:: EXERCISE DIRECTIONS ::
Format the entries below as a numbered list with one line per item, leaving out any blank lines.

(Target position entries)
------------------------------------------------------------------------

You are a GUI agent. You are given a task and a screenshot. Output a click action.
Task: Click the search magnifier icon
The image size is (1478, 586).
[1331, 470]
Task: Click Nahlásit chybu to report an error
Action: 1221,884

------------------------------------------------------------------------

:: THE SOLUTION ::
1. You are a GUI agent. You are given a task and a screenshot. Output a click action.
2. Task: Click the search magnifier icon
3. The image size is (1478, 586).
4. [1331, 470]
5. Task: Click Nahlásit chybu to report an error
6. Action: 1221,884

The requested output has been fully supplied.